Dear Brooke,
Some day, when I am no longer here and you dwell on the things you have said to me, I want you to know ... let it go.
Last night we had an EXPLOSIVE session in trauma therapy and I want you to know that every horrible accusation and insult you hurled my way, pushing the boundaries trying to break me, consume me, and destroy me as your mom, I didn't buy any of it.
I flat-line because it's ridiculous and truly any reaction would mean that I believed a portion of it.
You seek reaction to cast your pain. I know you feel alone in your internal pain and you feel it's your only power or control over something, anything.
I also know, that I am your very favorite person in life and I always have been.
I am your provider, your protector, your advocate. I am your hugs, your kisses, your prayers & happy thoughts.
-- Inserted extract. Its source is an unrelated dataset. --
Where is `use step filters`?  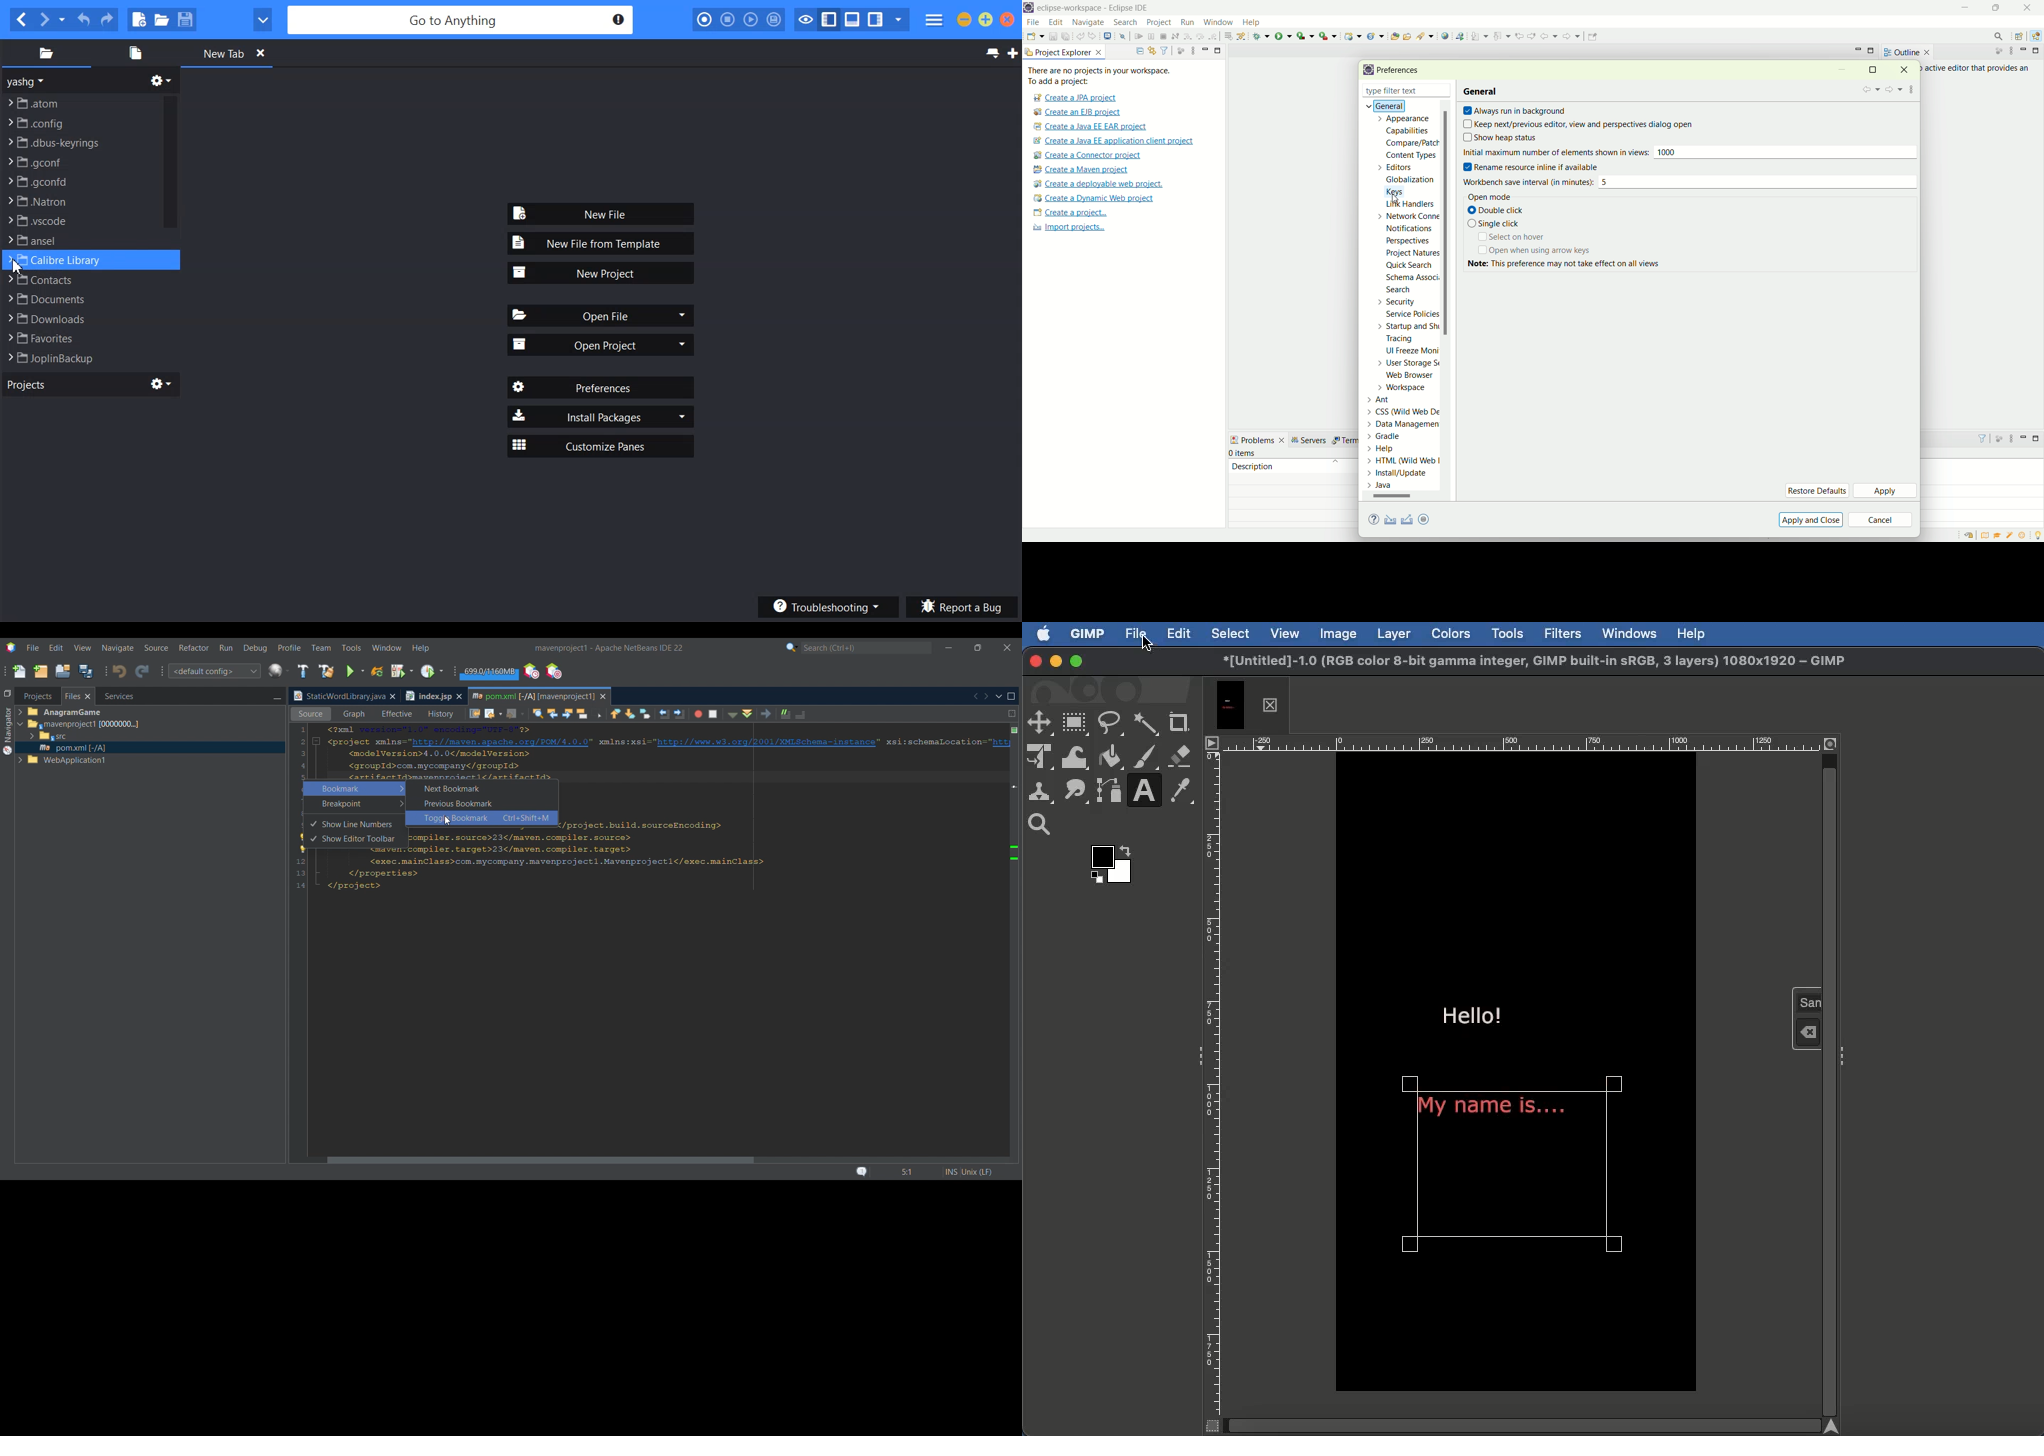 use step filters is located at coordinates (1242, 36).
I knock down obstacles and run to the battle lines for you and I'm the one that meets your wants and needs in life.
I know your biggest fear in life is that something will happen to me even though you're playing hard ball in a game and you can't even comprehend the consequences. You will someday. You can't possibly understand now because you are a child and you have a mom that has protected you with mom-power your whole life.
Every rotten thing you say, it doesn't stick.
My identity is not based on your behavior just as my identity is not based on your success in life. They are your choices and it is your life. I've made my choices and established my life. What you girls chose to do and be someday is up to you.
So some day, when you are missing me and remembering the words that came out of your mouth that were hurled at me as a direct target, let it go, baby girl. I am like a teflon pan sprayed with Pam, nothing sticks.